- TRECHO CITADO -

A versão da Guarda é insustentável, não para em pé. É impossível alguém armazenar uma faca ou qualquer objeto de 25 centímetros num boné. Nem um mágico…Tudo aponta para um cenário de execução do rapaz. Até o momento, a Prefeitura de Curitiba adotou apenas as medidas de rotina, como o afastamento dos agentes envolvidos.

O caso, com intensa repercussão nos últimos dias, exige uma rigorosa investigação e a punição dos agentes envolvidos. No entanto, para além da atual ação criminosa praticada pela Guarda, é necessário o debate sobre o desarmamento da força policial e a adoção de novos protocolos de atuação. Ou seja, uma redefinição do papel da GM, criada inicialmente como uma força de proteção do patrimônio público, de apoio e segurança comunitária.

Economia

Nos últimos anos, a tese da ultramilitarização também alcançou as guardas municipais, que passaram a utilizar farto e pesado armamento, praticamente o mesmo das polícias militares estaduais.

Vale lembrar que o prefeito Greca comandou, em janeiro de 2022, uma macabra e inusitada solenidade de bênção do armamento de guerra comprado para a Guarda Municipal. O armamento abençoado foi adquirido da empresa tcheca Ceska Zbrojovka (CZ), uma fábrica de armamentos de reputação internacional e construída durante o governo comunista da então Tchecoslováquia – atual República Tcheca.

Na ocasião a prefeitura informou que foram compradas 1.053 pistolas calibre 9 mm para os guardas municipais. O armamento, de grosso calibre e potente precisão, é utilizado largamente pelas forças policiais e militares do Leste Europeu. Quem sabe que desse lote de armas saiu o tiro que matou Caio.

Militarização da Guarda e a criminalização da pobreza

A utilização das armas tchecas significou uma completa e perigosa militarização da Guarda Municipal de Curitiba, uma tendência crescente no país nos últimos anos. A GM de Curitiba é a primeira a utilizar abertamente armamento de guerra dentro do espaço urbano.

As teses de segurança pública da extrema direita defendem uma política de criminalização da pobreza e do extermínio dos “marginais” como uma forma necessária de combate à criminalidade. O populismo punitivista do encarceramento em massa é o discurso predominante no aparelho policial e de boa parte do Poder Judiciário.

(Dados armazenados)
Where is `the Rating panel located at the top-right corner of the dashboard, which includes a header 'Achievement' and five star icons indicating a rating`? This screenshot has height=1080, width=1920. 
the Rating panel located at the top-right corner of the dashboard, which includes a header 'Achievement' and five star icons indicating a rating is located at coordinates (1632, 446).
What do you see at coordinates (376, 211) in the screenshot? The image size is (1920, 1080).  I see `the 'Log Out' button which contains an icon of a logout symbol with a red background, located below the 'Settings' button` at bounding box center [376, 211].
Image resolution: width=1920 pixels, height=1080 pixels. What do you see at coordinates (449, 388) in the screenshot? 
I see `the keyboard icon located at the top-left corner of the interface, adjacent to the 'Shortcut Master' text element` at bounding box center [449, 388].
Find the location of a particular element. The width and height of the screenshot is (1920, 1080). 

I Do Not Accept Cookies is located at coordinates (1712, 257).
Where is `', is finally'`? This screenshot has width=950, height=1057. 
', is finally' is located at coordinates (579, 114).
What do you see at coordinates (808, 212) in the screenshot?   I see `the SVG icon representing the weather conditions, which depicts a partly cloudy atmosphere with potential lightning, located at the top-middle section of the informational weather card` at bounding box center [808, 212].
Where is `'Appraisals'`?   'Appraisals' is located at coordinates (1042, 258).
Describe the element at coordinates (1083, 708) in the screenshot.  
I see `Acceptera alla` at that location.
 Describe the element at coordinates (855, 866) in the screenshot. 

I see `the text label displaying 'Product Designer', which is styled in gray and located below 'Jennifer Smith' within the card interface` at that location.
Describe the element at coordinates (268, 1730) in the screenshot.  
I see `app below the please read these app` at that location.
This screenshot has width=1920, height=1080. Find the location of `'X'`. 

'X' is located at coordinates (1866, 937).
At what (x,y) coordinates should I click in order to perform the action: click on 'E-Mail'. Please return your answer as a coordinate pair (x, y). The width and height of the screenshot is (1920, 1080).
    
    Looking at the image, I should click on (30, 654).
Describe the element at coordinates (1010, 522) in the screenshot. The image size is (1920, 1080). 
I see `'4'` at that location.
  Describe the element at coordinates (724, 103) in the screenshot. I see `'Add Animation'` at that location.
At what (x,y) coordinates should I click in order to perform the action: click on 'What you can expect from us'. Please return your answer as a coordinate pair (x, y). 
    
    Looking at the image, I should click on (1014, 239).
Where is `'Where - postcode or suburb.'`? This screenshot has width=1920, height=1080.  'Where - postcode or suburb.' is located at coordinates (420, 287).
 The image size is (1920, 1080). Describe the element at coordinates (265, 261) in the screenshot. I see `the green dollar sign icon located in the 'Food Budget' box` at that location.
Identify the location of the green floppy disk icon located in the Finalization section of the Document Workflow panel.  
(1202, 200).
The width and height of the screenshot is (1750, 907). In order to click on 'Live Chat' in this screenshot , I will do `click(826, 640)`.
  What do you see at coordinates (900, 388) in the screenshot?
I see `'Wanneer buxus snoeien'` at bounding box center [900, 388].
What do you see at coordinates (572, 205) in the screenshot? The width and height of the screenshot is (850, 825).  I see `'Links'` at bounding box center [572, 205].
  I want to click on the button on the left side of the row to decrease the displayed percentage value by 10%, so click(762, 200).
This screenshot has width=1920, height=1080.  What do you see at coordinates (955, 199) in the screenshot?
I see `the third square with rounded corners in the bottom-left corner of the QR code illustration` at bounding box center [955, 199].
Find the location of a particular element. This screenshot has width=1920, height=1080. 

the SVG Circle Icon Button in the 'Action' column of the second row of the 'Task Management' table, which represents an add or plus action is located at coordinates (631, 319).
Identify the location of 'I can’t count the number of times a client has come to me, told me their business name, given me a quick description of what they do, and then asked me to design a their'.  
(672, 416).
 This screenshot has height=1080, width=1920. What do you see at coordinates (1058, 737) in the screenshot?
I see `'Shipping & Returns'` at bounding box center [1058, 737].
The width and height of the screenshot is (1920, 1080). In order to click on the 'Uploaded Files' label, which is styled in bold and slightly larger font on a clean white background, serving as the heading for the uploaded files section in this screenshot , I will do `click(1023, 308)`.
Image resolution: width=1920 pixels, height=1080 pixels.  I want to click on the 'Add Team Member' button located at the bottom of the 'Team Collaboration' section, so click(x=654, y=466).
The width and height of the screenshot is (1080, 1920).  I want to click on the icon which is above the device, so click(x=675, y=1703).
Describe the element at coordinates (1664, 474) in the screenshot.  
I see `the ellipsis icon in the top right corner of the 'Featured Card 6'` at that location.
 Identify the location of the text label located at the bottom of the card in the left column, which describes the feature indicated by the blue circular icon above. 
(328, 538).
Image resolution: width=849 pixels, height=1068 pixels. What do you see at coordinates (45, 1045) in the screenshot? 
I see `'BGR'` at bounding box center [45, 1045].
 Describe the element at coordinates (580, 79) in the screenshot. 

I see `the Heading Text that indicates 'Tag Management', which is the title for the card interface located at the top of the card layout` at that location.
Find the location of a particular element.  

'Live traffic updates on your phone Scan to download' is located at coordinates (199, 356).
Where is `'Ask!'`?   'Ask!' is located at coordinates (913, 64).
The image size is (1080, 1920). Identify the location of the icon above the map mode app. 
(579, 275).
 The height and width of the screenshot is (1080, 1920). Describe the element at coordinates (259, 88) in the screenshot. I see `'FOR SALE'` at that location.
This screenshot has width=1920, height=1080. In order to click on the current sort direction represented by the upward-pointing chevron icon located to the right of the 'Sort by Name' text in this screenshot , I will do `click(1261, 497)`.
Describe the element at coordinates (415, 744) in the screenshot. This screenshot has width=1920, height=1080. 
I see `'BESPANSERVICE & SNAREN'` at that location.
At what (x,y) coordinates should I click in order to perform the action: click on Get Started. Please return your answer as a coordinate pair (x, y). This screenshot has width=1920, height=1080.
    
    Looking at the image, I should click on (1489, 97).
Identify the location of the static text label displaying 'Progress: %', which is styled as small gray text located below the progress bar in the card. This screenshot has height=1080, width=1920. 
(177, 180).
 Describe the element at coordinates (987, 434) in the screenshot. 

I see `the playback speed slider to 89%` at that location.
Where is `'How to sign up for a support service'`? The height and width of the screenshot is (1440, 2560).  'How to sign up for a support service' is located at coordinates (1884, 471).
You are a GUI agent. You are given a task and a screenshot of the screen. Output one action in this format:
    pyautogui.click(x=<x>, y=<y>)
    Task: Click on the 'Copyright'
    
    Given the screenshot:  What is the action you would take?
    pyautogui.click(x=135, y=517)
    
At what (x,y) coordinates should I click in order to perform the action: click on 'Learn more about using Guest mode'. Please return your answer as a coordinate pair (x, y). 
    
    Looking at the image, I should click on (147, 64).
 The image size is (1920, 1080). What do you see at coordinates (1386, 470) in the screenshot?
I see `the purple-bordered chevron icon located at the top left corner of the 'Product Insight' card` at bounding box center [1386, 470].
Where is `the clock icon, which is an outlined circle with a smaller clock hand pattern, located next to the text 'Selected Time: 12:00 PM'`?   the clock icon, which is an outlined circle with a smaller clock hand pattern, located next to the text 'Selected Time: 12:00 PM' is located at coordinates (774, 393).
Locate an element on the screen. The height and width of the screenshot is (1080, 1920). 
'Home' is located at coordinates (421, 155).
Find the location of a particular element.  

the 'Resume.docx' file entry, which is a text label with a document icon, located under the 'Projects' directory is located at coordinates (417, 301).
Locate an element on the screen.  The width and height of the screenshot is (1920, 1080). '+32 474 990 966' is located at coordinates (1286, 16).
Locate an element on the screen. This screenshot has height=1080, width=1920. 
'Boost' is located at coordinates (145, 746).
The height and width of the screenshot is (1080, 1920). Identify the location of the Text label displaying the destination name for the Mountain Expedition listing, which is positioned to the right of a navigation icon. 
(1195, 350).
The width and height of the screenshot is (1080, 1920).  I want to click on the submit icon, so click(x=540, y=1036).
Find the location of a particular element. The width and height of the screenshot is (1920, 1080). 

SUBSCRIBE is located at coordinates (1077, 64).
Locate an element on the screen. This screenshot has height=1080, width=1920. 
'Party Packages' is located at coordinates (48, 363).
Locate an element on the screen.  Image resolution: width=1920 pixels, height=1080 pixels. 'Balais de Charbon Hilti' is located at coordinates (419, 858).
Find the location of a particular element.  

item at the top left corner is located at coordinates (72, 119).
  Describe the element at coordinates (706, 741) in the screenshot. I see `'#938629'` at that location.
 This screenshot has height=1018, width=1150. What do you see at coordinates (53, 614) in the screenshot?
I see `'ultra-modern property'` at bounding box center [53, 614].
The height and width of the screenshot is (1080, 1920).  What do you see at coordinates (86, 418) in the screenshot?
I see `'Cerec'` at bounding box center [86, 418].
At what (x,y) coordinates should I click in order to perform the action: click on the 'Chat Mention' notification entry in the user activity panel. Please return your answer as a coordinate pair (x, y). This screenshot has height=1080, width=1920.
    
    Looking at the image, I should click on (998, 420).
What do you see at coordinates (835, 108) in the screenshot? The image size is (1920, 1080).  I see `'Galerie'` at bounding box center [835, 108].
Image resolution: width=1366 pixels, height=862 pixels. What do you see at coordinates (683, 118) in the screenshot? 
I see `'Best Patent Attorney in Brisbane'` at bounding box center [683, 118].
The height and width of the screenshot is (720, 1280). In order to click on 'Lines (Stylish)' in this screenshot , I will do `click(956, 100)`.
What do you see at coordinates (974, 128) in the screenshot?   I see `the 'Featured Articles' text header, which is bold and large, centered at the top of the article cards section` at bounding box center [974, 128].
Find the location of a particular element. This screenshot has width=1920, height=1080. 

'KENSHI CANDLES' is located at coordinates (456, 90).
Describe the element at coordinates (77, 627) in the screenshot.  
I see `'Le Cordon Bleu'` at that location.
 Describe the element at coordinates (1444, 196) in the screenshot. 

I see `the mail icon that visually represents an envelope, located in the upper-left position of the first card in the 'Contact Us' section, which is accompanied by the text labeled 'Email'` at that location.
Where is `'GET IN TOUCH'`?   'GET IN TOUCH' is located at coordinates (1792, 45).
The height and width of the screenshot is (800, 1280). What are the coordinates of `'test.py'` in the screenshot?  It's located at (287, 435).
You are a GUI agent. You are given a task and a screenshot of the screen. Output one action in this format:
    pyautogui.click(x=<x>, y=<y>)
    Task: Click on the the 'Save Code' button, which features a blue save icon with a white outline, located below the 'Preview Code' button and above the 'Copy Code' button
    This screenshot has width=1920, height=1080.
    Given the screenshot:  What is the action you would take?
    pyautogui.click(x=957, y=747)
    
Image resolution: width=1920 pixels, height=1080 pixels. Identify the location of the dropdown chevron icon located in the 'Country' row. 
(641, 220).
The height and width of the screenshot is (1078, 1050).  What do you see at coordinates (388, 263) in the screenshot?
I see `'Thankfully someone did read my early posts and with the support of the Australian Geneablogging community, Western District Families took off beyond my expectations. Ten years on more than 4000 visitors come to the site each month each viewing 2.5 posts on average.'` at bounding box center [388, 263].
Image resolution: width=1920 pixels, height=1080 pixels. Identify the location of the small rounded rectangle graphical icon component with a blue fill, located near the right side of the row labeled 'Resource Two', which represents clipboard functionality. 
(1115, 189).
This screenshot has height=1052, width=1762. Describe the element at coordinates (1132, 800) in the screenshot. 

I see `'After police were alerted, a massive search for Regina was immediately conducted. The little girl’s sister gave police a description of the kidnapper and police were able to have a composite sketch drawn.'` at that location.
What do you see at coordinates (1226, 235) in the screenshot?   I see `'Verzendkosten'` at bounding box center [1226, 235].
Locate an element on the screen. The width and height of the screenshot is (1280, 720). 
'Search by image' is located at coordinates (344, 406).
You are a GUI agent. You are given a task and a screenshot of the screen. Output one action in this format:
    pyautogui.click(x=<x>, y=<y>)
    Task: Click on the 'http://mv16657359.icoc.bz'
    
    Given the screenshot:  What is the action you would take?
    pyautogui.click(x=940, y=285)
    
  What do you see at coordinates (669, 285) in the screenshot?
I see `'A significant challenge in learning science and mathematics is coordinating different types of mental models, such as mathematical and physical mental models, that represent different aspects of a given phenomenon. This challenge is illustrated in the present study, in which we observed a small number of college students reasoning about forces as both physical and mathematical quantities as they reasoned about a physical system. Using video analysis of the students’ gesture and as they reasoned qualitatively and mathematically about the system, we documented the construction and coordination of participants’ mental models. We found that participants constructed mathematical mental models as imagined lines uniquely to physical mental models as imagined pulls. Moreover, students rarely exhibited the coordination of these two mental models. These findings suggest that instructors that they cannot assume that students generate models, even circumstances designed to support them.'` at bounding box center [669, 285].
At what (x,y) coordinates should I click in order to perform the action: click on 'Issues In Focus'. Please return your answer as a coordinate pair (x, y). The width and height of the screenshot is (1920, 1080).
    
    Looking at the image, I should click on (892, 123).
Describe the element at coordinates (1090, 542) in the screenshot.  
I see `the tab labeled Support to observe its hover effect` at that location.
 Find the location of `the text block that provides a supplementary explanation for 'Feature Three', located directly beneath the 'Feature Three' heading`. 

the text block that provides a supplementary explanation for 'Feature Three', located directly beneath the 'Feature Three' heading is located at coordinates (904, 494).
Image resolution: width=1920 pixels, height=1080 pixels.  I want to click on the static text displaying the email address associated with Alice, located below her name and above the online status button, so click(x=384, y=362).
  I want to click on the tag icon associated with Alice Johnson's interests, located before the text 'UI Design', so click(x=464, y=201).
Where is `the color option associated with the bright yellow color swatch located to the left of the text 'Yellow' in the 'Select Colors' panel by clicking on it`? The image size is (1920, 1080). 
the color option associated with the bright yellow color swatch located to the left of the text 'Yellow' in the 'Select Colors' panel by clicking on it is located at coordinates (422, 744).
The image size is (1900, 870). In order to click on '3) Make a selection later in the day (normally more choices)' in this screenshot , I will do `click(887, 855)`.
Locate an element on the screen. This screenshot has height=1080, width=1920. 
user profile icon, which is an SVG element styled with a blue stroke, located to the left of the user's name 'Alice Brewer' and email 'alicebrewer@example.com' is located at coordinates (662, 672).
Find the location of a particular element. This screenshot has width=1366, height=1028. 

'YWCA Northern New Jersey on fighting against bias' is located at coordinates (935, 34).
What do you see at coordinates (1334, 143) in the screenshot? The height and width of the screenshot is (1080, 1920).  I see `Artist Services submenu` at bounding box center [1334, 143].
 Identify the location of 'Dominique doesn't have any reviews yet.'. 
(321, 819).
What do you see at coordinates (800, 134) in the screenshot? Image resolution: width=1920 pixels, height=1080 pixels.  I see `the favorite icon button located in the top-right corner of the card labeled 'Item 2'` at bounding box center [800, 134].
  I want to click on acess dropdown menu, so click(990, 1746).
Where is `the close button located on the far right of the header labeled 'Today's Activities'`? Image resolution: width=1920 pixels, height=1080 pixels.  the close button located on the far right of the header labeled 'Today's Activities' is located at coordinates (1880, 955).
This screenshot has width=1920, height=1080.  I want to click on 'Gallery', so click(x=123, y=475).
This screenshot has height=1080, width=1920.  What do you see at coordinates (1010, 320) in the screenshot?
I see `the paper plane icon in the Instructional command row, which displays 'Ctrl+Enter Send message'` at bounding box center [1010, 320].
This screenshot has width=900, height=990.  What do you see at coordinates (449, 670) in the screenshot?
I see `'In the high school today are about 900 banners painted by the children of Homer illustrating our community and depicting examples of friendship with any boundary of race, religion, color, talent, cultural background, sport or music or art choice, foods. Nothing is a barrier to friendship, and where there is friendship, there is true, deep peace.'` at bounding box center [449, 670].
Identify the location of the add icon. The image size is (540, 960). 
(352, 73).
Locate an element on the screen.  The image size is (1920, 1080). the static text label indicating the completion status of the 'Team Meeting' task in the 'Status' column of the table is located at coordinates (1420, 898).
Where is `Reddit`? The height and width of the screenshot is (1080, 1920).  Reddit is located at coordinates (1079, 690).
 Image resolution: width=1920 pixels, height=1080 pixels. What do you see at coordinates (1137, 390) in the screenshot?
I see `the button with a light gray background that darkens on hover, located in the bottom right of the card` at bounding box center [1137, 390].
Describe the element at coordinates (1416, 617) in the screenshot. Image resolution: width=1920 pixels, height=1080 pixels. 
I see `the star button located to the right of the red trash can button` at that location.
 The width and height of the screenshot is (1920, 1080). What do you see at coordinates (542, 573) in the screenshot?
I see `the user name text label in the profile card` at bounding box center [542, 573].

- O QUE FAZER -
• 1. Liste todos os números escritos em algarismos no texto sobre a Guarda Municipal de Curitiba. Inclua a unidade que acompanha cada um, quando houver.
• 2. Dê sequência ao texto sobre a Guarda Municipal de Curitiba a partir da última frase apresentada.

- RESPOSTAS POR TAREFA -
• 1. 25 centímetros; 2022; 1.053; 9 mm

• 2.
A extrema direita promete para a sociedade uma política de segurança baseada no armamento individual para a classe média, o Bope e a milícia para “disciplinar” os pobres e a segurança particular especializada para os mais ricos.

Uma política excludente de segurança pública – com um sistema policial mais repressivo em ação ao lado de milícias particulares – é o modelo que já vem sendo instituído, na prática, em diversas regiões metropolitanas e nas fronteiras agrícolas e de extrativismo mineral no centro oeste e extremo norte do país.

A pauta da segurança pública e do combate eficaz ao crime organizado é complexa, de difícil resolução, mas as forças de esquerda e democráticas precisam enfrentar o tema com coragem, propor medidas e desmoralizar a narrativa demagógica do neofascismo.

Questões como a defesa intransigente dos direitos humanos, a reforma do sistema penal, o fim da política de encarceramento em massa, a descriminalização das drogas, o combate duro aos partidos do crime e aos milicianos, mais investimentos sociais nas comunidades pobres, a reformulação da doutrina das forças de segurança e o papel de cada ente da federação são alguns dos desafios para um debate sobre uma nova política de segurança pública.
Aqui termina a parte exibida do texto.